Kenneth Slessor

Poet

  • Born: March 27, 1901
  • Birthplace: Orange, New South Wales, Australia
  • Died: June 30, 1971
  • Place of death: Sydney, New South Wales, Australia

Biography

Kenneth Adolphe Schloesser was born March 27, 1901, in the remote town of Orange, New South Wales, Australia. His father was a mining consultant of German heritage who was born in London. He moved to Australia in 1888 and married a local schoolteacher. Given the nature of the elder Schloesser’s occupation, the family moved often (including a year in England). Schloesser’s education never extended into university—but at secondary school, he discovered the Romantic poets and developed a profound admiration for European poetics. While still in school, he published several poems that celebrated Australian participation in World War I (his father changed the family named to Slessor to avoid associating the family with the German aggression).

89874632-76160.jpg

Determined to earn a living as a writer, Slessor left school in 1918 and began what would prove to be a long and successful career in journalism. He published a handful of philosophical poems on nature and art that clearly showed the influence of British poet William Wordsworth. In addition to publishing two slender chapbooks of poetry in the mid-1920’s, Slessor quickly established a reputation in journalism. In striking contrast to the unblinking realism of his newspaper work, his poetry expressed a transcendent appreciation of art as a redemptive act that empowered the magician-poet to transform the unpromising stuff of the immediate world. Slessor’s language is ornate, featuring lines embroidered with exotic symbols (particularly imagery of jewels and the sea).

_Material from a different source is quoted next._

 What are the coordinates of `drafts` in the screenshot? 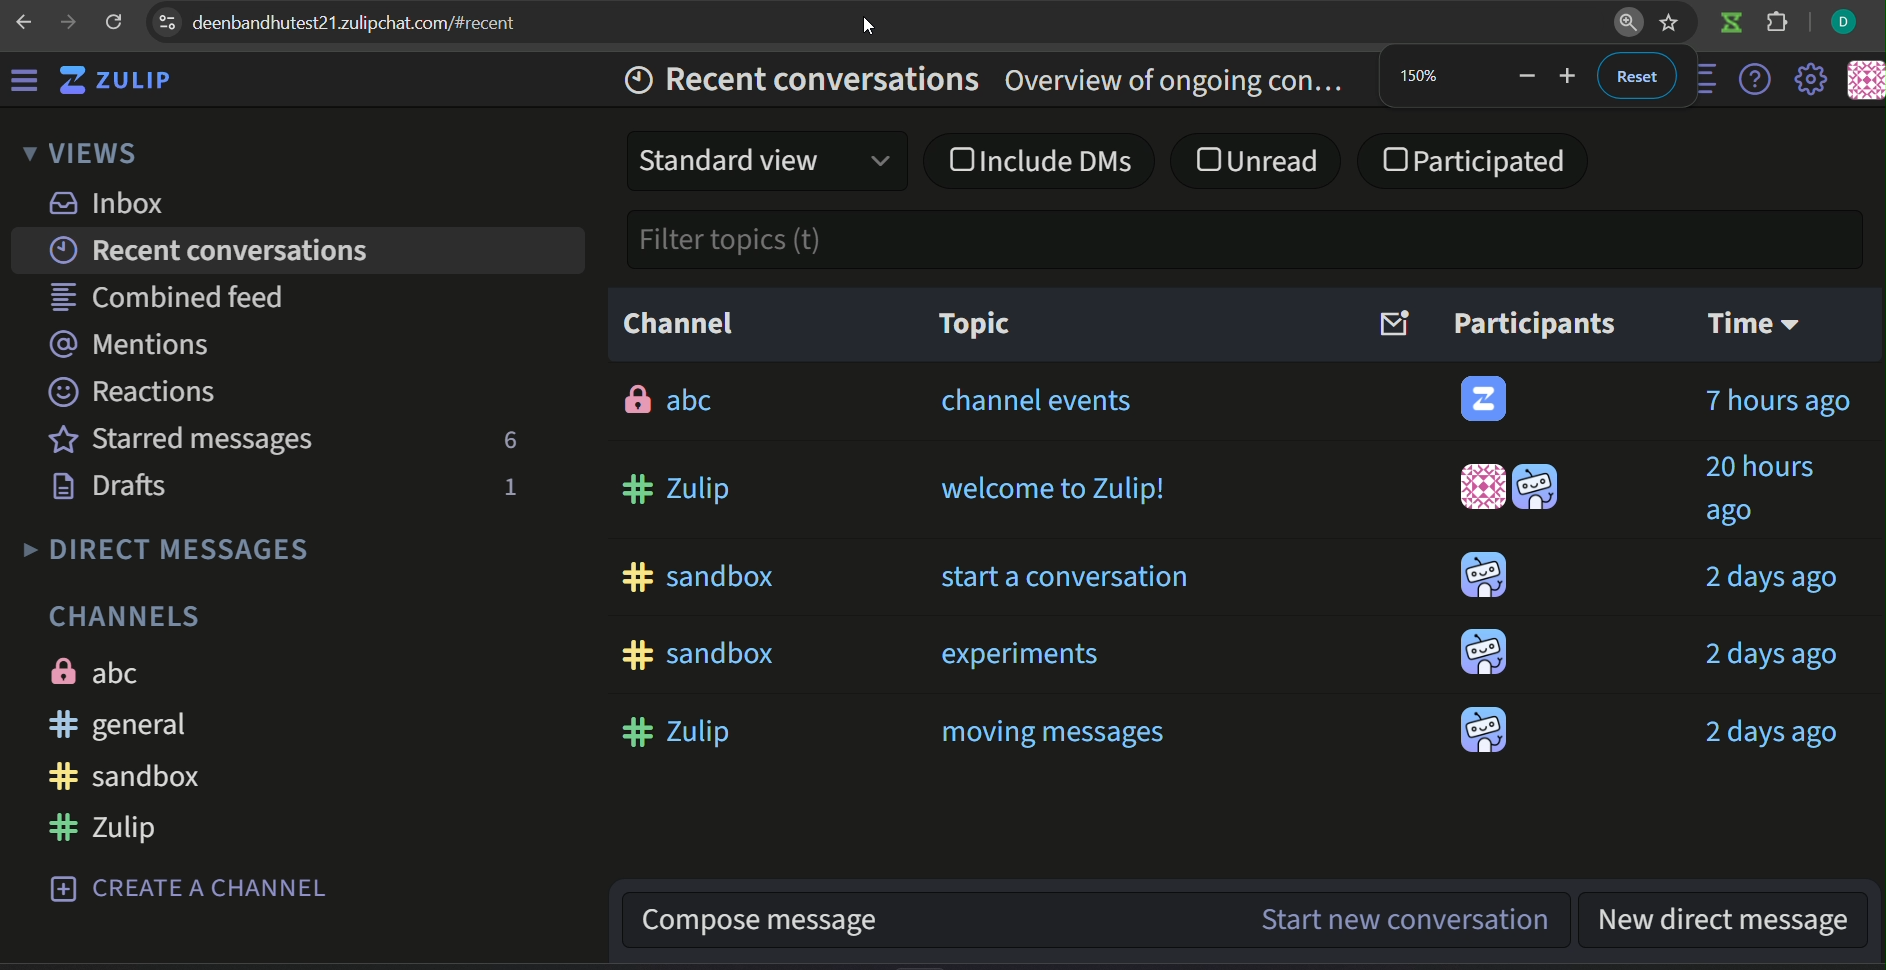 It's located at (113, 491).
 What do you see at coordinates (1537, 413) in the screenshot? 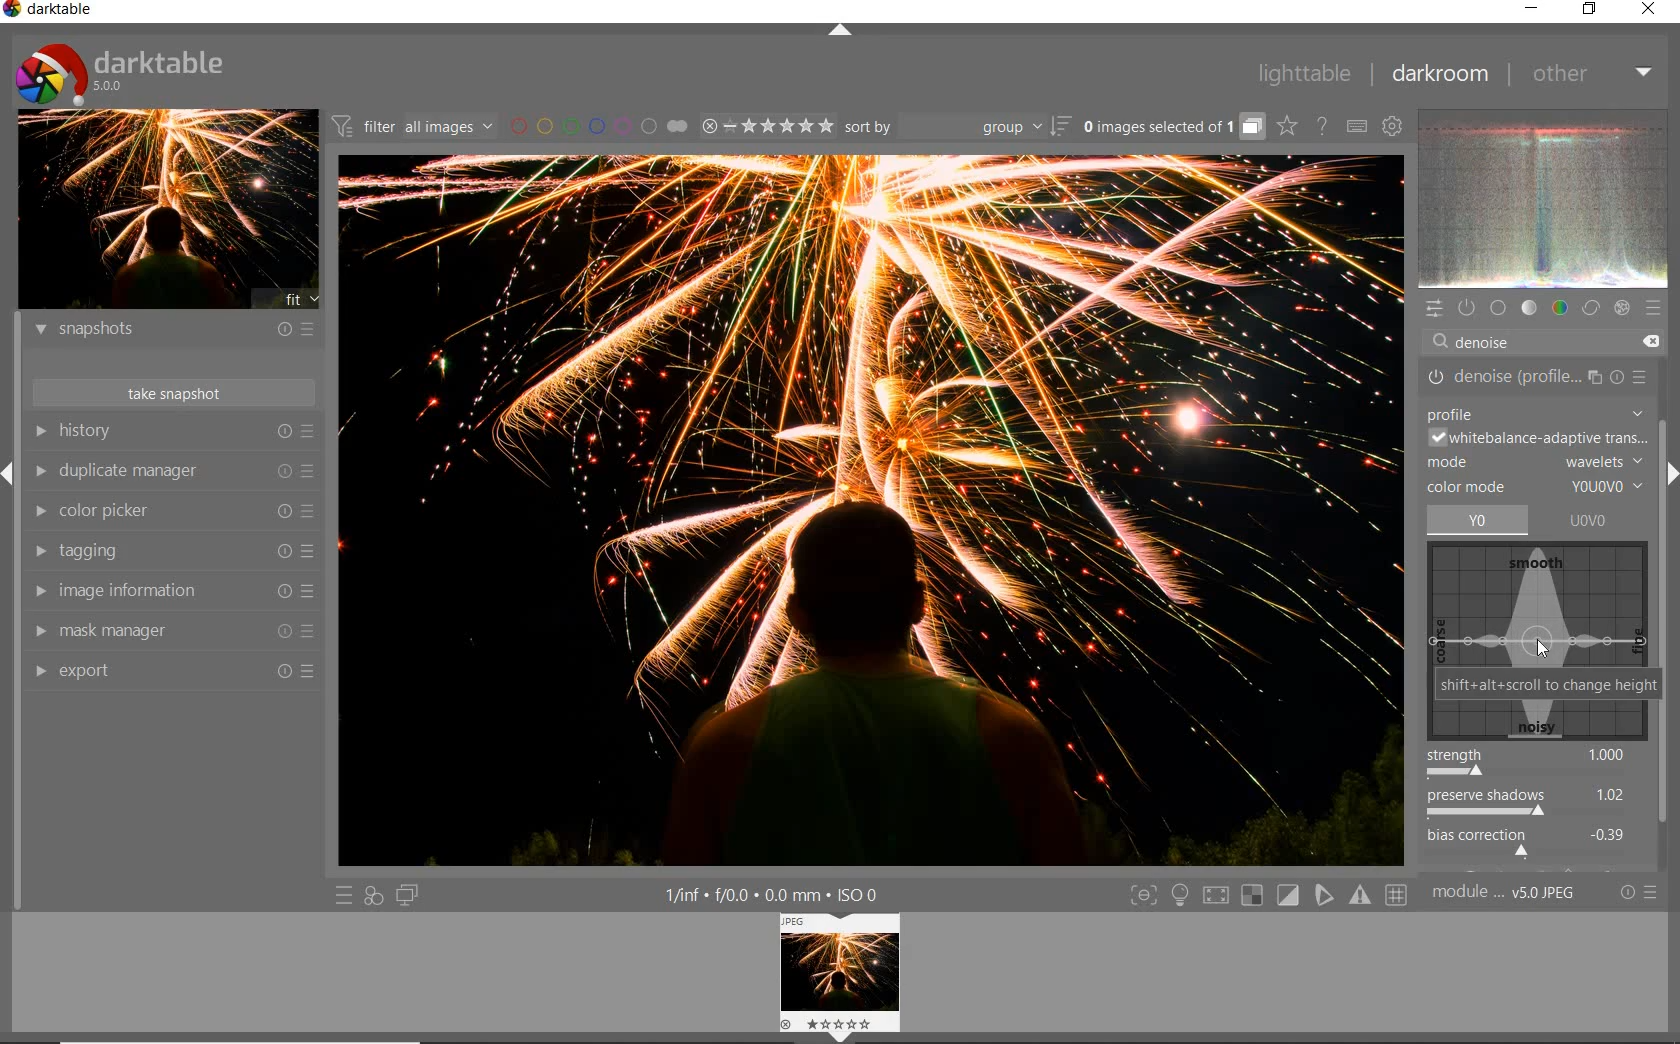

Slessor’s journalism career took off. He accepted a position at Smith’s Weekly, which led eventually to an editorship. He pursued his dense poetic explorations on the nature of art even as he observed the rise of Hitler and the approach of war. In the pages of his newspaper, Slessor published lighter verse—witty observations about everyday life that revealed a playful sense of rhythm and rhyme. However, the title poem in Slessor’s 1939 collection Five Bells, a long, dense elegy for an artist-friend of Slessor’s drowned in a Sydney harbor accident, reveals the signature traits of Slessor’s serious work: a harrowing examination of the dynamic of memory and the stark evidence of humanity’s diminishment in the face of death.

Slessor covered World War II as a government correspondent and saw considerable action in the Mediterranean until, frustrated by censorship and the endless levels of government bureaucracy, he returned to Sydney and to his civilian journalism career. His war experience, however, led to his defining poem, the haunting “Beach Burial,” which tells of the interment of Australian sailors, their bodies burned beyond recognition, who had washed up on the Sydney beaches after a mid-ocean engagement.

Although he would gather his work into a number of collections over the next twenty years, Slessor wrote little new poetry, rather dedicating his time after the war to journalism (as well as commissioned travel books). At his death, on June 30, 1971, he was remembered for a slender body of work, barely one hundred poems, that nevertheless introduced European modernism—and its ornate imagery, its complex investigations into the nature of art itself, and its fierce intellectual dimension—into an Australian poetry that at the time was defined by Kiplingesque ballads, sentimental love poems, and lush landscape verse.